DATASET RECORDS =

——————————

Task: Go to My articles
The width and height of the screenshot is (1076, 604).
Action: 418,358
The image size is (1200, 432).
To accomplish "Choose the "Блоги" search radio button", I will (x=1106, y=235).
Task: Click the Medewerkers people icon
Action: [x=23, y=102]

——————————

The full listing above should be returned exactly as supplied.

YOUR RESPONSE =
Task: Go to My articles
The width and height of the screenshot is (1076, 604).
Action: 418,358
The image size is (1200, 432).
To accomplish "Choose the "Блоги" search radio button", I will (x=1106, y=235).
Task: Click the Medewerkers people icon
Action: [x=23, y=102]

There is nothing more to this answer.